Shangri-La

Shangri-La

„Shangri-La widmet sich der Suburbanisierung der asiatischen Seele und ihrer Fähigkeit, den Planeten wie eine Seuche heimzusuchen.“


Interview mit Michael Joo:

geboren in Ithaca (NY), USA, lebt und arbeitet in New York (NY), USA

„Meine Abstammung habe ich damals kaum hinterfragt, doch da ich mit ihr aufwuchs, war mein Leben gewissermaßen eine Parallelerfahrung, in einer Migrantenfamilie und mit Eltern, die nun einmal Wissenschaftler waren. So ergab sich eine Mischung, in der Sprache eine sehr große Rolle spielte.“


SM: Kennzeichnend für Ihr Werk sind Bezüge zur koreanischen Kultur, zu Lebensmitteln, zu Vorstellungen von der Übertragbarkeit von Macht oder Natur und zu un- oder übernatürlichen Vorkommnissen.

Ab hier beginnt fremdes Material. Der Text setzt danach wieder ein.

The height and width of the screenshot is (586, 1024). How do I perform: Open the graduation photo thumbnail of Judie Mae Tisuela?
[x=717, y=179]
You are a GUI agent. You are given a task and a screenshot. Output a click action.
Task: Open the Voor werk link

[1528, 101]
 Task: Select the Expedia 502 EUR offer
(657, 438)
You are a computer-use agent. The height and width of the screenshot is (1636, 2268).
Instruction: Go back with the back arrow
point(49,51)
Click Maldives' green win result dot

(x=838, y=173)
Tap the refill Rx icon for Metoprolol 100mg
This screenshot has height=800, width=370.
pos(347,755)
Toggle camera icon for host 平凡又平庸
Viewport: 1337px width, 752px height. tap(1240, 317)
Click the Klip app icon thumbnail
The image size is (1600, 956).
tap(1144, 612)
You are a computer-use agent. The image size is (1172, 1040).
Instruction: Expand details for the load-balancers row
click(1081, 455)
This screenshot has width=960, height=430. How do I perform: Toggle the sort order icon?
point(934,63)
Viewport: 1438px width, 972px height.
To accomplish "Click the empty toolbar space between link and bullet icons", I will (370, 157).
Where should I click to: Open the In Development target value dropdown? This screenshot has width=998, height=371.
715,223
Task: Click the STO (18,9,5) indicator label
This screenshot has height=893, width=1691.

MJ: Ja, das stimmt. Es ist eine Mischung und genau darum ist es schon immer gegangen: nicht um Gegensätze – das wäre zu polarisierend – sondern um eine Vermischung sehr komplizierter, jedoch ausgewogener und verflochtener Wahrnehmungen. Meine Arbeiten sind durchgängig autobiografisch, alles ist aus Erfahrungen und Beobachtungen abgeleitet. Ich habe das bisher noch nie so deutlich gesagt, doch wahrscheinlich liegt darin die deutlichste Verbindung zwischen meiner Arbeit und der Sprache der Wissenschaft oder einer wissenschaftlichen Arbeitsweise: Alles beruht auf Beobachtung, gelangt jedoch nicht notwendigerweise zur Darstellung. Als ich noch klein war, wurde bei uns zu Hause Ahnenkult betrieben. Mein Vater war ursprünglich Buddhist und meine Mutter Christin, sie kam aus dem Norden, er aus dem Süden. Wir praktizierten den Ahnenkult, bis die christlichen Anteile meiner Mutter ihn als zu heidnisch empfanden und er aus dem Haushalt verbannt wurde. Das führte letztendlich dazu, dass mein Vater sich mehr und mehr dem Christentum annäherte, aber daneben waren bei uns auch noch Buddhismus und Konfuzianismus präsent. Besonders paradox erschien mir, dass meine Eltern als Wissenschaftlerinnen trotzdem voll und ganz auf Naturheilkunde vertrauten; sie brachten heimlich Pilze aus Korea mit und bereiteten daraus Tee, den sie über Nacht oder gar 24 Stunden lang ziehen ließen; das ganze Haus stank dann danach. Mein Vater zerließ Bärengalle und nach der Schule oder dem Fußballtraining saß ich dann im Unterhemd auf der Couch, sah fern und aß dabei tatsächlich dieses unglaublich bizarre Tierorgan …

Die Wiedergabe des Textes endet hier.